### WORK ORDER A
Please restate word for word the part of the New York essay starting with "I always make" and going on through "rowdy piano bars.".
### WORK ORDER B
Name each city in the opening quotation of the New York essay, along with the word the quotation uses to describe it.

----- QUOTED PASSAGE

“London is satisfied, Paris is resigned, but New York is always hopeful. Always it believes that something good is about to come off, and it must hurry to meet it.”
So wrote legendary Manhattan wit Dorothy Parker in 1928, with no notion that hope would be the travel mood we most craved nearly a hundred years later, in the dazed, hamstrung travel season of autumn 2021.
Not to sound like a cheap Eighth Avenue bumbag, but I heart New York. It’s the only destination in the world I visit every year – sometimes twice a year – not because I need to “tick it off” or “discover” it, nor for any particular stateside friend or family member, but for the sheer, heady love of the place itself.
Like Eve before me, I bit into the Big Apple and tumbled into a giddy world of all-hours cocktails, pavement-side brunches and mind-bending art galleries. My first visit there coincided with my really getting comfortable as a traveller. In my travel life, there is only BNY and ANY: Before New York, and After.
I’ve never had a bad trip to this city. I go, invariably, in sun-warmed late spring or the thick of crunchy-leafed autumn, for four or five days, to gorge in its trendsetting restaurants, wander its leafy parks and have locals mutter swear words at me as I fail to use the subway turnstiles correctly. Again.
I always make time to see a Broadway show or two – New York has the best theatre scene on the planet – and belt out some showtunes myself in one of the West Village’s rowdy piano bars.

----------
----- DATA EXTRACT

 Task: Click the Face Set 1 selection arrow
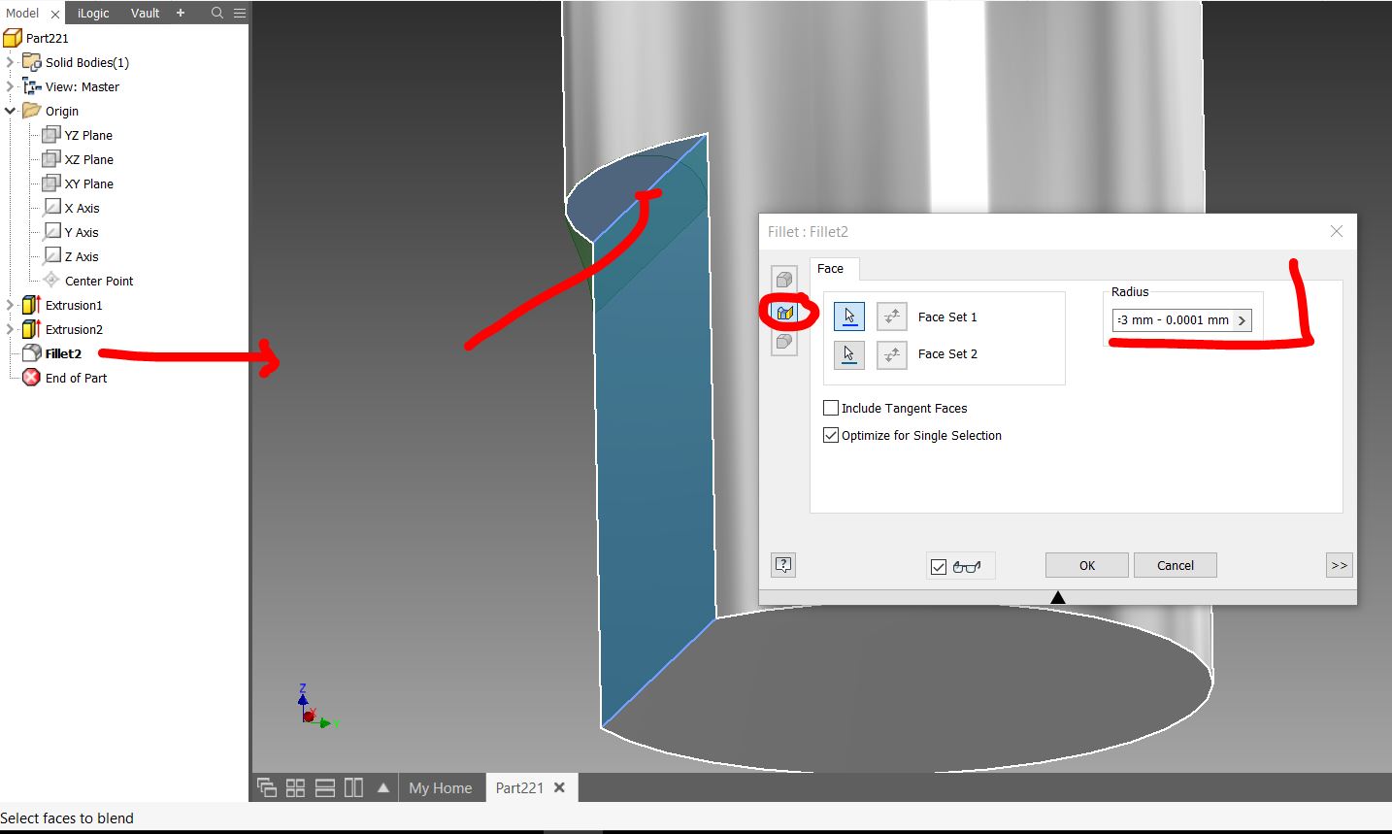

----------
----- DATA EXTRACT

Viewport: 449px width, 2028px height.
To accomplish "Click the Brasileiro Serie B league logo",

----------

### WORKED SOLUTION A
I always make time to see a Broadway show or two – New York has the best theatre scene on the planet – and belt out some showtunes myself in one of the West Village’s rowdy piano bars.

### WORKED SOLUTION B
London: satisfied
Paris: resigned
New York: hopeful